My new car allows me to check tyre pressures electronically at the steering wheel. And, if a tyre starts to deflate an icon lights up. This is a worthwhile step forward. I always carry a pressure gauge (several in fact) and will continue to do so, but its application seems rooted in the dark ages, slightly hit and miss, with consequent small loss of air.
In fact it requires a knack. Knacks are for men who reminisce about old cars, boasting about how their skills overcame a vehicle's shortcomings. In the twenty-first century there should be no shortcomings to overcome, and for this reason: even the feeblest modern car can exceed the motorway maximum speed.
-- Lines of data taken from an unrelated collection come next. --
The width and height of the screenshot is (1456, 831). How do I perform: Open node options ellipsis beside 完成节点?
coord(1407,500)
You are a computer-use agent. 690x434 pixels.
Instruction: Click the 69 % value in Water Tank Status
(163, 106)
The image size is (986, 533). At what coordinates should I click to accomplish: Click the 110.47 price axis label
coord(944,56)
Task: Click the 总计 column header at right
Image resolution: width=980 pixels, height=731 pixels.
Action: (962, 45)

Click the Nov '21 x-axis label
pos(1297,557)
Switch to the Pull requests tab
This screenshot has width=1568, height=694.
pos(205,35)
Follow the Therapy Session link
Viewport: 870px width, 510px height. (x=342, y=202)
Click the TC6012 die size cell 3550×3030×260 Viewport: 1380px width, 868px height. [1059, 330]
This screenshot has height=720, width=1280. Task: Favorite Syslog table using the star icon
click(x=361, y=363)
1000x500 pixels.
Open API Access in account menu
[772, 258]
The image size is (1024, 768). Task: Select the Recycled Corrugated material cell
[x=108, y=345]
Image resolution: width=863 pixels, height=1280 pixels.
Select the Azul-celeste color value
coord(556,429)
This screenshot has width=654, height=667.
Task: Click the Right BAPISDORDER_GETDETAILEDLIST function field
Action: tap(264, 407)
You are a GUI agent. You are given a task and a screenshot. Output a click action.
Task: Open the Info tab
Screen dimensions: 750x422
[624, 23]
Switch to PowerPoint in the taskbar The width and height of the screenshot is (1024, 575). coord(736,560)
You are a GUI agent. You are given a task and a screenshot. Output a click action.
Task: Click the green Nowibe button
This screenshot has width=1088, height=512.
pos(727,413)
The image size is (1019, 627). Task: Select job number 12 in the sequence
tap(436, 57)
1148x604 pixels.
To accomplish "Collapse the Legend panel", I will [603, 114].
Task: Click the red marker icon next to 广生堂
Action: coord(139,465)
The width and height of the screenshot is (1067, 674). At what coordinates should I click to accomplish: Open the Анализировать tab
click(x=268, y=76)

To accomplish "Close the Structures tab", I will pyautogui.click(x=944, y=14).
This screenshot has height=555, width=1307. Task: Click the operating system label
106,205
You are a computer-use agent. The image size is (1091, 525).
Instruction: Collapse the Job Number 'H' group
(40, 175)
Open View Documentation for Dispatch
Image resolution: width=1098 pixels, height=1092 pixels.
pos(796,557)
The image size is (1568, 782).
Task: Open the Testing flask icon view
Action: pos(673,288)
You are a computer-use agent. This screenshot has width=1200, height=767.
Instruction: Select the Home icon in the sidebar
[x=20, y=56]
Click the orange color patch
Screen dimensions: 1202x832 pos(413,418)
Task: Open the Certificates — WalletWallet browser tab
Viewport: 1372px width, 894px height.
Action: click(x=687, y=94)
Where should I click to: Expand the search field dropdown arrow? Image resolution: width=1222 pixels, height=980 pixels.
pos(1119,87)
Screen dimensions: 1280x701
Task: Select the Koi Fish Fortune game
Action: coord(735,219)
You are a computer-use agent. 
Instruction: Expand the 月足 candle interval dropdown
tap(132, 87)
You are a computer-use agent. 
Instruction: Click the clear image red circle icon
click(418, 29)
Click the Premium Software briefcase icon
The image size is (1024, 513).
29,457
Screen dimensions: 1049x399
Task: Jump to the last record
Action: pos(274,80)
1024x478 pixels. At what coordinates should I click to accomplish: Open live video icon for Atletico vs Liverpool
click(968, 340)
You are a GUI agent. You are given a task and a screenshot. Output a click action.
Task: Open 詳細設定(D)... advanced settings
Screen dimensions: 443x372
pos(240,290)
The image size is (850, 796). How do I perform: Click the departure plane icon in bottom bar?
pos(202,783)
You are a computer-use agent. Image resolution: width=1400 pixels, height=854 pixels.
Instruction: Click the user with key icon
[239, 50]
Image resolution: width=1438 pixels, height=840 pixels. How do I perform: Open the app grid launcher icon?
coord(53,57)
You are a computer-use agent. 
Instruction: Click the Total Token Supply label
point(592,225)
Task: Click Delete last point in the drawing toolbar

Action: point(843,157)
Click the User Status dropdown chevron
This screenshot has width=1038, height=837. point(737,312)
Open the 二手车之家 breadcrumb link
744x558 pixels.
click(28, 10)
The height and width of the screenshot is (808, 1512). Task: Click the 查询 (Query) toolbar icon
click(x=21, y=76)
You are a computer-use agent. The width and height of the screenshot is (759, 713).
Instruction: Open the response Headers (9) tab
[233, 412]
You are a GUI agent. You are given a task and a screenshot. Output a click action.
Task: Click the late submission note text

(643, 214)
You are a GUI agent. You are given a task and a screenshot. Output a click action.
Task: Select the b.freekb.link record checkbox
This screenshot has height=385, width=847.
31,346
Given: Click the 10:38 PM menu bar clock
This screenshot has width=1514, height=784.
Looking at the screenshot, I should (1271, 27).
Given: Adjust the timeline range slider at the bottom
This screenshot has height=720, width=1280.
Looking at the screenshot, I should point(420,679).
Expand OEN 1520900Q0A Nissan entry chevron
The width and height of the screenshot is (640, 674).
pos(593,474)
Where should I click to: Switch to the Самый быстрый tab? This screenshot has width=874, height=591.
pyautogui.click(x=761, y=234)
Often it takes a crash or a near-miss for an inert driver to realise just how much dangerous energy is involved in a ton at 70 mph.
Check, too, the local newspaper for road fatalities. They appear to be split between the very young and the very old. Reflect: the very young are probably too young to have picked up knacks, the very old are quite likely to have forgotten them. Yes, I'm well aware which category I belong to.
I've switched from diesel to petrol for speculative reasons I won't go into. A veritable sea-change, whatever that is (Please don't explain; I too can use Google). With the diesel at slow speeds I used to loaf along, my right foot merely hovering over the loud pedal, torque being developed at tiny rpm figures. Now even the mildest acceleration requires conscious foot pressure; occasionally I forget.
“Start-stop” switches off the engine at traffic lights, saving fuel; re-starting is instantaneous and virtually unnoticeable. For Trump voters and other climate-change deniers there's a disabling switch. The car is thus politically neutral.
The auto/manual gearbox is seven speeds.